● 課題文:
ワインの楽しみ方ガイド

【ジャンル別】新年初ワインのおすすめ銘柄9選

2023年1月10日

 
初日の出、初売り、書初め、仕事始め・・・・何かと新年最初の物事には名前を付けたがるのが日本人。
それじゃあワインの場合はどうでしょう?「新年初ワイン」はもう飲んでらっしゃるでしょうから、ジャンル別で。
味わい、エチケット、そのワインのエピソード・・・いろいろな角度から、今年の1本目に相応しいワインを選びました。
この1本から始める2023年のワインのある暮らしが、より楽しいものとなりますように。
 
 

ワインのタイプ別 新年初ワイン

 
赤ワイン、白ワイン、ロゼワイン、スパークリングワイン。
「もう全部飲んだよ!」という方は、1月10日時点ではさすがに少ないでしょう。
まずはタイプ別に新年初ワインをご紹介します。
 
 

2023年初赤ワイン《価格問わず》

 
近年のワインづくりにおいては、世界中で「サスティナビリティ」が非常に重要視されています。
気候変動を少しでも緩やかなものにするために。あるいは気候変動にも対応するワインづくりを。
 
スパークリングワインの産地であるシャンパーニュで、高品質な赤ワイン・白ワインをつくる。ルイ・ロデレールの取り組みもその一環です。

● 提示資料:
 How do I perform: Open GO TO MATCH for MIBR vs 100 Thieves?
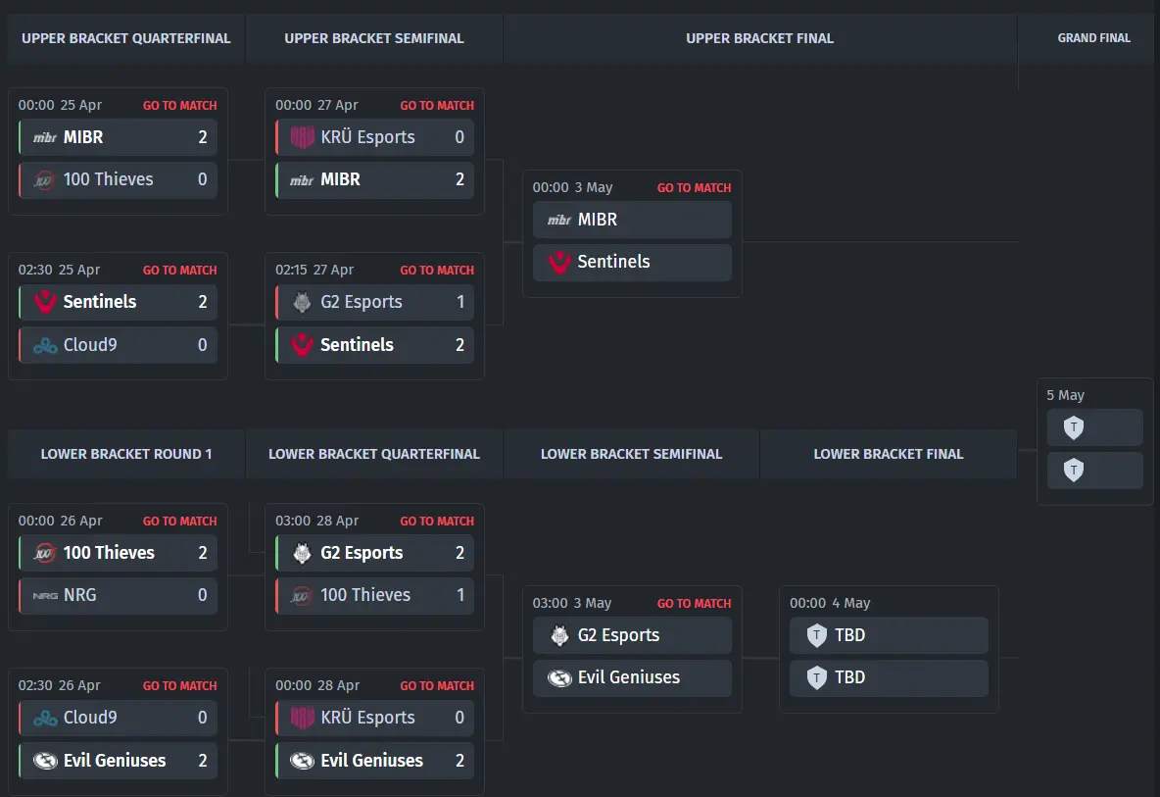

● 設問:
新年初ワインの記事について、次の問いに答えよ。
1. 記事に記された日付はいつか。
2. 近年のワインづくりで世界中で非常に重要視されているものは何か。
3. シャンパーニュで高品質な赤ワイン・白ワインをつくる取り組みをしているのはどこか。
新年初ワインの記事だけを根拠にしてください。

● 解答:
1. 2023年1月10日
2. 「サスティナビリティ」
3. ルイ・ロデレール